__Given passage__
[Start of Attachment]

How are biologics being used in targeted gene therapy?
Targeted gene therapy involves the delivery of genetic material to specific cell types in specific locations in order to alter their function or render them susceptible to other substances (i.e., prodrugs). In cases of rare genetic disorders caused by mutations, gene therapy can be used to replace defectives gene with functional copies. Here, the vector – usually a virus – used to deliver the genetic material is critical, as poor vector selection/design can lead to issues such as immunogenicity and mutagenesis.1
Targeted gene therapy has also been linked with immune-mediated inflammatory diseases and other chronic conditions, but features most prominent in anti-cancer research because of the indiscriminate nature of existing therapeutic approaches such as radiotherapy and chemotherapy.2,3 Genes selected for targeted delivery typically encode enzymes designed to convert non-toxic prodrugs into cytotoxic agents, and are usually delivered via viral vectors.2,3
(1) L. Andrews et al., “A snapshot of biologic drug development: Challenges and opportunities,” Hum Exp Toxicol, 34(12):1279-1285, 2015.
(2) I.H. Tarner et al., “Targeted gene therapy: frontiers in the development of 'smart drugs',” Trends Biotechnol, 22(6):304-310, 2004.
(3) V.V. Padma, “An overview of targeted cancer therapy,” Biomedicine (Taipei), 5(4):19, 2015.

[End of Attachment]

__Exercise tasks__
• 1. In the gene therapy text, copy everything from "(2) I.H. Tarner" down to "(Taipei), 5(4):19, 2015.", swapping "Trends Biotechnol" for "Trends in Biotechnology".
• 2. Translate this sentence from the gene therapy text into Spanish: "Targeted gene therapy involves the delivery of genetic material to specific cell types in specific locations in order to alter their function or render them susceptible to other substances (i.e., prodrugs)."
The entries that come next are material separate from the gene therapy text.

Dataset records:
[Start of Attachment]

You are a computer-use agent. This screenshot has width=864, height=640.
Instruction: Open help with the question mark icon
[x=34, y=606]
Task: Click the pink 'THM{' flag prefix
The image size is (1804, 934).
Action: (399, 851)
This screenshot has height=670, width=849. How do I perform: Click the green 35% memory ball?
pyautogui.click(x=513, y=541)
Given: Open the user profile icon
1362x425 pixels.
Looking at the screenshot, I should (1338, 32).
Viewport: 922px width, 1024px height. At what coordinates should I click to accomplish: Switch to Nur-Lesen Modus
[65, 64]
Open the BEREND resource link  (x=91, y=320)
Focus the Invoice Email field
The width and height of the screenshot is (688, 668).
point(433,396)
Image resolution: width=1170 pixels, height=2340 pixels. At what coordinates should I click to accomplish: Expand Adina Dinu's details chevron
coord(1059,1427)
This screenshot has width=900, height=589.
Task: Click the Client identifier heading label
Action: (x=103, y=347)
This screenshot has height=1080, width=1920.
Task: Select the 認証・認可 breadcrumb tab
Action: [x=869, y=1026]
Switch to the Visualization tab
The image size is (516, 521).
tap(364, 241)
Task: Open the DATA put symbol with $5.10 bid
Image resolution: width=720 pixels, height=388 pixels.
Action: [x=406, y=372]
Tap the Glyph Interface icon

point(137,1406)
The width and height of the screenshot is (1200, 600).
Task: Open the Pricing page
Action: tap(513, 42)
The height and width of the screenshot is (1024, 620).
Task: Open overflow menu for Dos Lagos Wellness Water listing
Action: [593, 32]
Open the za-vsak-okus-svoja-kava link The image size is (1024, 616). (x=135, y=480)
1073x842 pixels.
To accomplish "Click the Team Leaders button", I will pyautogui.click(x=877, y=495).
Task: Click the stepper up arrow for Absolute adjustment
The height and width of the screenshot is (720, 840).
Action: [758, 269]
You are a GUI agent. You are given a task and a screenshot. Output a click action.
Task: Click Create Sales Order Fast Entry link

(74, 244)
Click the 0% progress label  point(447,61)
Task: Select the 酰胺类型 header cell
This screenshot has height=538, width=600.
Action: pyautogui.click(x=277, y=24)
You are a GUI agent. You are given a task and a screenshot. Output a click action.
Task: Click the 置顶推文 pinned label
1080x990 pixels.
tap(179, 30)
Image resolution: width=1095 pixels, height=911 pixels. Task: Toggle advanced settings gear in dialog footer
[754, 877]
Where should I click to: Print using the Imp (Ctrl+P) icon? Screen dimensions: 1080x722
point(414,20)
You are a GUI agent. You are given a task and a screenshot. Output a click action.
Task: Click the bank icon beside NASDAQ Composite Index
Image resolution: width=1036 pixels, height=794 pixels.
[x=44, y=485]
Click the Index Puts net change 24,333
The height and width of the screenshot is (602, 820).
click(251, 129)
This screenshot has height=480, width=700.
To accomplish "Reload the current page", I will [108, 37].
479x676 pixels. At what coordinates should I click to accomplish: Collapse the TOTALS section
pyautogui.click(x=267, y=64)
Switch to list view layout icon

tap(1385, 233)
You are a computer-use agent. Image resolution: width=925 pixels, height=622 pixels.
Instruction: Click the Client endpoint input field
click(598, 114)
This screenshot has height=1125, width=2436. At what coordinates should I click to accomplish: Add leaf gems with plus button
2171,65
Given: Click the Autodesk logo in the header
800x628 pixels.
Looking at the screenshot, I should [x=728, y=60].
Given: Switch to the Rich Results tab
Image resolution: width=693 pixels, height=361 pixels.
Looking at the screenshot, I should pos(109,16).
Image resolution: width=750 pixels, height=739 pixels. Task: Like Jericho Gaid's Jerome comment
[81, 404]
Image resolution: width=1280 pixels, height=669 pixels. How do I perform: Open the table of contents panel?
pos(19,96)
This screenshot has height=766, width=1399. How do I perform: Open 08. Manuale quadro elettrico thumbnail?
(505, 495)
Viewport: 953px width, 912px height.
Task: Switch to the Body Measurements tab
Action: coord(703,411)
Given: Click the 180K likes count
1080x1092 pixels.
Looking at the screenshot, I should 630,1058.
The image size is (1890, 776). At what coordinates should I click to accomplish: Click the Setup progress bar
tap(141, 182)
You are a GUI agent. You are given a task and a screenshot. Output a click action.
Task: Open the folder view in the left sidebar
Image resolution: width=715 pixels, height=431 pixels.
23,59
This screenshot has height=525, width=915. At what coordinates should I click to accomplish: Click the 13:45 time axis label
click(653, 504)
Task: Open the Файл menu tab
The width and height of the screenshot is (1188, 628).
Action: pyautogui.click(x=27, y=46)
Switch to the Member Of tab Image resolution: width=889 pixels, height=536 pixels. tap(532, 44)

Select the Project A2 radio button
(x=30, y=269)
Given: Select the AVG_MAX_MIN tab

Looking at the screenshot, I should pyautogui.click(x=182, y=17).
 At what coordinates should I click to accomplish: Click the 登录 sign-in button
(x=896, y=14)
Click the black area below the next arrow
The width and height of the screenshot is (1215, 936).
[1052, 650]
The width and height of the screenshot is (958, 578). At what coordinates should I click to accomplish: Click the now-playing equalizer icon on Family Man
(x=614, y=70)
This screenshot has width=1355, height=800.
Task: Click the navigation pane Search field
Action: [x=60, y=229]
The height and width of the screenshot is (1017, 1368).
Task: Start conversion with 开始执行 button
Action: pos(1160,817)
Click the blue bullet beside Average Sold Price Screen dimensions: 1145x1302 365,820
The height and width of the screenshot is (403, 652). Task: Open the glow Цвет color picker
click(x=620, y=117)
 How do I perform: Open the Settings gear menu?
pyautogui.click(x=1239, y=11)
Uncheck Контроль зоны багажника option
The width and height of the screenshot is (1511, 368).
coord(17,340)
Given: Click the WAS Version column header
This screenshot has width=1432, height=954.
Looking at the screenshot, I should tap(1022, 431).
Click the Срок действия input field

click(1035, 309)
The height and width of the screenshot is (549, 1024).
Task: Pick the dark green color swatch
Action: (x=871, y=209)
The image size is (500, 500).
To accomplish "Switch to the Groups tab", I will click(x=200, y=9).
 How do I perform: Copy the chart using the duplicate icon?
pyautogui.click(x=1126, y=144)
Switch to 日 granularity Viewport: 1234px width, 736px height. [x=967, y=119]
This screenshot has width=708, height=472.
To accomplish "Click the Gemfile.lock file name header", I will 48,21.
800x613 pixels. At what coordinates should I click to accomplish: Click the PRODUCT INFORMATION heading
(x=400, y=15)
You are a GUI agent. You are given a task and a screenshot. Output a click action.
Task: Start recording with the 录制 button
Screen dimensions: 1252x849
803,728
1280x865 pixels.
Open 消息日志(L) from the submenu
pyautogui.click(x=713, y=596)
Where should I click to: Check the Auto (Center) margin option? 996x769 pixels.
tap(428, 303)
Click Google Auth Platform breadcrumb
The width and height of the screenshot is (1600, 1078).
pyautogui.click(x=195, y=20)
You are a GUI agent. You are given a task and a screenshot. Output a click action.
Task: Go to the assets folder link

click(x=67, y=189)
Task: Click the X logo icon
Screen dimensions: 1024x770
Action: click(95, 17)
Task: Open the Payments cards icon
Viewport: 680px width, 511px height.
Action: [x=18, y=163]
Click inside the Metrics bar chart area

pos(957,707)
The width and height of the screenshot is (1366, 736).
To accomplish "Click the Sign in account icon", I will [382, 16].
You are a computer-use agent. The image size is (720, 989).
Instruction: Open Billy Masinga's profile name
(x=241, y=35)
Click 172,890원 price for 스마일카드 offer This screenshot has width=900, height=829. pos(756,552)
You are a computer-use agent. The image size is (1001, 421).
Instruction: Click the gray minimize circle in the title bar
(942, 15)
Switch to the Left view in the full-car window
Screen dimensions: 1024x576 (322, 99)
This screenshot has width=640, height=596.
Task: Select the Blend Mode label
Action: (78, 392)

[End of Attachment]

__Responses in order__
• 1.
(2) I.H. Tarner et al., “Targeted gene therapy: frontiers in the development of 'smart drugs',” Trends in Biotechnology, 22(6):304-310, 2004.
(3) V.V. Padma, “An overview of targeted cancer therapy,” Biomedicine (Taipei), 5(4):19, 2015.

• 2. La terapia génica dirigida implica la administración de material genético a tipos celulares específicos en ubicaciones específicas con el fin de alterar su función o hacerlos susceptibles a otras sustancias (es decir, profármacos).